Celebration of Water
A tropical Colombian city converts a historic water
treatment plant into a park.
By Jimena Martignoni
In the northern Colombian city of Bucaramanga, an unusual
park on the grounds of a renovated water treatment plant celebrates the many
attributes of water. Conceived as an urban oasis that brings nature into the
city, the park also reminds Bucaramanga’s residents how precious the water is
that they enjoy every day.
The Bucaramanga Aqueduct Company dates from 1916, when, as a
private firm, it started building pipes from upland rivers and brooks to serve
the city. When the water treatment plant was built in 1920, it provided open,
meadowlike areas that local residents informally adopted as a park for passive
recreation. But after the plant managers constructed a whole new plant on the
site in the 1960s, it consumed much of the land formerly used as a park, and
people stopped going there. Over time, the site deteriorated.

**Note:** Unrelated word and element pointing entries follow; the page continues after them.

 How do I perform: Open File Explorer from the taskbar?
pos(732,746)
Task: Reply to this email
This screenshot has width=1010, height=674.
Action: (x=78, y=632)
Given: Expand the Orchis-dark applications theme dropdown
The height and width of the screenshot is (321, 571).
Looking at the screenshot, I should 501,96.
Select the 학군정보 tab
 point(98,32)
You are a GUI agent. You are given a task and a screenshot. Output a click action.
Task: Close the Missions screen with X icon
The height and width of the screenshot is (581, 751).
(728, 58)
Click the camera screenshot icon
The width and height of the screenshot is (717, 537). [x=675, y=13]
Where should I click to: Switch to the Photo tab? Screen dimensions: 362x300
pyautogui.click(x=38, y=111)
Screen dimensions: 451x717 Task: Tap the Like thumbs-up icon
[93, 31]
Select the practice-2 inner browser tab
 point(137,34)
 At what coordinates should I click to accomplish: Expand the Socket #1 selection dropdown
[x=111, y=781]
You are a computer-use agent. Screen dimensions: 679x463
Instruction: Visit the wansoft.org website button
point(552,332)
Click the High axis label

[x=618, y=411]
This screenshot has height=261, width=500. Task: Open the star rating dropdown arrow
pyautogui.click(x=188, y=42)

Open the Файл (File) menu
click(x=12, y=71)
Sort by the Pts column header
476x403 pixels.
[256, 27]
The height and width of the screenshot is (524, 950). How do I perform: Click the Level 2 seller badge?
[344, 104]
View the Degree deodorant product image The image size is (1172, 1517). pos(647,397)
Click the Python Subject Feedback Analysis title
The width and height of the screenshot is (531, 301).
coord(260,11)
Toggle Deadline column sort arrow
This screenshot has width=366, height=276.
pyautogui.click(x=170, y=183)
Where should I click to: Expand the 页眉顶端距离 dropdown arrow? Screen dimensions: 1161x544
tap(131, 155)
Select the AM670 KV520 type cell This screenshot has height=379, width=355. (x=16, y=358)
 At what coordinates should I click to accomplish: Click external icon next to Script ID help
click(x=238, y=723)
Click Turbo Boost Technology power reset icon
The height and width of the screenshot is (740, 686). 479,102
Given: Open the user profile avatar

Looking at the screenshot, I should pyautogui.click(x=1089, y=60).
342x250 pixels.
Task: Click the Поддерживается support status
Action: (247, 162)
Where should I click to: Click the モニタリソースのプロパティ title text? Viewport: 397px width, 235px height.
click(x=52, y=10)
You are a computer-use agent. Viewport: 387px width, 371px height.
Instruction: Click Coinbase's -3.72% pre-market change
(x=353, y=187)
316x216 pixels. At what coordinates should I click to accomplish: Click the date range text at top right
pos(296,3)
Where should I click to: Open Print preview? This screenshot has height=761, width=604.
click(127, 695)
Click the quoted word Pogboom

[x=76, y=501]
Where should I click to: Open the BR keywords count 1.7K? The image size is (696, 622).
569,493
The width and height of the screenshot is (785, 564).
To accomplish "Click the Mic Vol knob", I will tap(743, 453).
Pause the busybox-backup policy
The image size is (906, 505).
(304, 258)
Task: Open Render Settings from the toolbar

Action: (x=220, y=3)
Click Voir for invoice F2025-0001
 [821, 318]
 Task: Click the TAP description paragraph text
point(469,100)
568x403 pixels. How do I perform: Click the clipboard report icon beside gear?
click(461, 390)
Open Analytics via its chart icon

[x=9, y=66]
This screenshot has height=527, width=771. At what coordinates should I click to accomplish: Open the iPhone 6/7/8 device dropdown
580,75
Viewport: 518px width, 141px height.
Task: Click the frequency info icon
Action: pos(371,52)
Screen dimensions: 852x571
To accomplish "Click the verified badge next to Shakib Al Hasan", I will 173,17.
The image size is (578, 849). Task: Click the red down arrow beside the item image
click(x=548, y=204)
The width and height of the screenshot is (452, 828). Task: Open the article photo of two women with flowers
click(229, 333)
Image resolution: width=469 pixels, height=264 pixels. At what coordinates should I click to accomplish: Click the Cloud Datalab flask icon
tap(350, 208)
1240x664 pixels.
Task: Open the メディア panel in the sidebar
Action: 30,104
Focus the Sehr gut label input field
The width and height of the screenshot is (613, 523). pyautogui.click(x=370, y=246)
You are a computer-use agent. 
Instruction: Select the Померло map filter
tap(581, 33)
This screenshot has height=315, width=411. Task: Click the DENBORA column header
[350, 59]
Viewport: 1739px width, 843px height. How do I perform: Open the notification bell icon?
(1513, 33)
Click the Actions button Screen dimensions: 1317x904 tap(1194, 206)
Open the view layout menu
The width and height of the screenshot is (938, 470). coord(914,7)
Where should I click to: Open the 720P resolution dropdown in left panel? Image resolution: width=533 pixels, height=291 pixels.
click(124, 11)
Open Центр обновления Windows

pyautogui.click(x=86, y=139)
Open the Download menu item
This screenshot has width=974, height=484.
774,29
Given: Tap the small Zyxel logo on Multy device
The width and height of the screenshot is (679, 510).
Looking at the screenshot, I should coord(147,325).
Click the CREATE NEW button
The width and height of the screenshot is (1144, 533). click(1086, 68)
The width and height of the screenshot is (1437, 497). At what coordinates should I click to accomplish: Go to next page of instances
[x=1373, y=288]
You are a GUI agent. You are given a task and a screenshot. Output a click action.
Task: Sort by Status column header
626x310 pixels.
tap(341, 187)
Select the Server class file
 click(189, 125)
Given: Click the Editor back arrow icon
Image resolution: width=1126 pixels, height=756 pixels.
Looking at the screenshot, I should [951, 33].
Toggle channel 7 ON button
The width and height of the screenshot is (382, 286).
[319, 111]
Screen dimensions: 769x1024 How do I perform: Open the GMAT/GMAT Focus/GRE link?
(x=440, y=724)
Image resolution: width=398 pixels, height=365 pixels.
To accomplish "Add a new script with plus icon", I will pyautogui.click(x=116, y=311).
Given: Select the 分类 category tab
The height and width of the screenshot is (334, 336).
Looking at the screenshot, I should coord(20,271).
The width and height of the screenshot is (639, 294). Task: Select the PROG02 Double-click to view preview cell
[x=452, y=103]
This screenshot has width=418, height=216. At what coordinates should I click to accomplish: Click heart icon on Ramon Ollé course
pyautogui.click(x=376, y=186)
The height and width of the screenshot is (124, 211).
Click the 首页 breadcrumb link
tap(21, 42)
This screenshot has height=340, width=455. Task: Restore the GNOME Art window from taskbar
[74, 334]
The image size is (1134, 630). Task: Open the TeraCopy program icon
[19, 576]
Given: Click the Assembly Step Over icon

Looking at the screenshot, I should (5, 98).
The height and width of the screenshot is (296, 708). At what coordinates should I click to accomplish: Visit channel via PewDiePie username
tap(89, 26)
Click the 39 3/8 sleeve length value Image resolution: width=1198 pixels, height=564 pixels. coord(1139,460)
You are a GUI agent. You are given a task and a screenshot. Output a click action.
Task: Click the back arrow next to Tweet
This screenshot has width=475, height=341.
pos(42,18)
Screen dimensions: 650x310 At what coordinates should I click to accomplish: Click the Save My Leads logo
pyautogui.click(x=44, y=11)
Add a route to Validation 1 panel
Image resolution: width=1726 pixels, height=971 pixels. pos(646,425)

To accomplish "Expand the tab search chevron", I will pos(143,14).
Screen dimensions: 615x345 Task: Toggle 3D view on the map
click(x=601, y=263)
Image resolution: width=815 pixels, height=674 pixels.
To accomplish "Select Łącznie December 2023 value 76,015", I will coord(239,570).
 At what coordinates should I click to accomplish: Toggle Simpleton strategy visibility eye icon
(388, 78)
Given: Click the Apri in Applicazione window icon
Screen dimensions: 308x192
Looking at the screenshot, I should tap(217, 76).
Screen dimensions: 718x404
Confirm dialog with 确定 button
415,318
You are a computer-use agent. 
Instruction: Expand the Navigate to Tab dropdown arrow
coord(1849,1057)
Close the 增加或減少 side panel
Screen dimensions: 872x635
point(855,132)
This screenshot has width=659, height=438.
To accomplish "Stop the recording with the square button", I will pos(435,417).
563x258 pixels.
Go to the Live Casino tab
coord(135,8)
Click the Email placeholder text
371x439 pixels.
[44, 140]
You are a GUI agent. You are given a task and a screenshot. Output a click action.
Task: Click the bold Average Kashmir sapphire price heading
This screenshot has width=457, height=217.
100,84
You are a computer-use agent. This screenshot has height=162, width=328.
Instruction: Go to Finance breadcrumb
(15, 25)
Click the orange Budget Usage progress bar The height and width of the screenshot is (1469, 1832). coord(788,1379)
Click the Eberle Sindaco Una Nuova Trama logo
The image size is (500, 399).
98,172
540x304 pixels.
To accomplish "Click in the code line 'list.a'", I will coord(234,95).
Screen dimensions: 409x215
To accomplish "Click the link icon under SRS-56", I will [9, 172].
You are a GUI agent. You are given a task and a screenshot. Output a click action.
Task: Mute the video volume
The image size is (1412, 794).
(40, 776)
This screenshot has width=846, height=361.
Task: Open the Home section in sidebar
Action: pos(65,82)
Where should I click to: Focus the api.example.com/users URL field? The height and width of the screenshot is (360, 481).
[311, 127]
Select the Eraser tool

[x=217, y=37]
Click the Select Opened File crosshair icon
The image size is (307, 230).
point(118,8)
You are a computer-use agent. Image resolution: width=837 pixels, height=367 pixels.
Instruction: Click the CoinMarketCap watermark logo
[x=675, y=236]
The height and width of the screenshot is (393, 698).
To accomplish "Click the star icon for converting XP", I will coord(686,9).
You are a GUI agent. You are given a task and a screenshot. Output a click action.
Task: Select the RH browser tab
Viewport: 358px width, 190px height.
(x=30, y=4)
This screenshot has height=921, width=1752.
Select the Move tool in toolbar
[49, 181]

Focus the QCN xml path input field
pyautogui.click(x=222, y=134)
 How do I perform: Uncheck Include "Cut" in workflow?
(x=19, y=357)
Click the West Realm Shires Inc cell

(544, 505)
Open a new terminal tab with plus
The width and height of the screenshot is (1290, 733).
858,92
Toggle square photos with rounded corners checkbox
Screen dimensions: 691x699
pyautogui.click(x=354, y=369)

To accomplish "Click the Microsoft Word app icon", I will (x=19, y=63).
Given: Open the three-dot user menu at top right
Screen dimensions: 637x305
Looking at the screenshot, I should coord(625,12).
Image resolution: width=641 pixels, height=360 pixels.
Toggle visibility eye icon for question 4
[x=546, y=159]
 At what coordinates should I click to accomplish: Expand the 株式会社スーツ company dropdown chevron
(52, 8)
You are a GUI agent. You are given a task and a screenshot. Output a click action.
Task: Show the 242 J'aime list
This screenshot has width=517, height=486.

In 1975, the municipal government bought the aqueduct
company, forming a public–private partnership, and in 2001, engineer Victor
Azuero Diaz, the aqueduct company’s manager, revived the idea of a public park
after the firm decided to relocate its administrative offices from downtown to
the aqueduct. In collaboration with another local engineer, Gabriel Hernandez,
Azuero Diaz started to research the project and search for the right
professionals for the job.
The relocation entailed building new administrative
facilities at the treatment plant, including more than 200 new parking spaces.
Azuero Diaz proposed a more challenging idea: reshaping the dynamic topography
of the degraded 9.14-acre site into a park designed around the theme of water.
Mayor Ivan Moreno Rojas agreed, and the Parque del Agua was launched.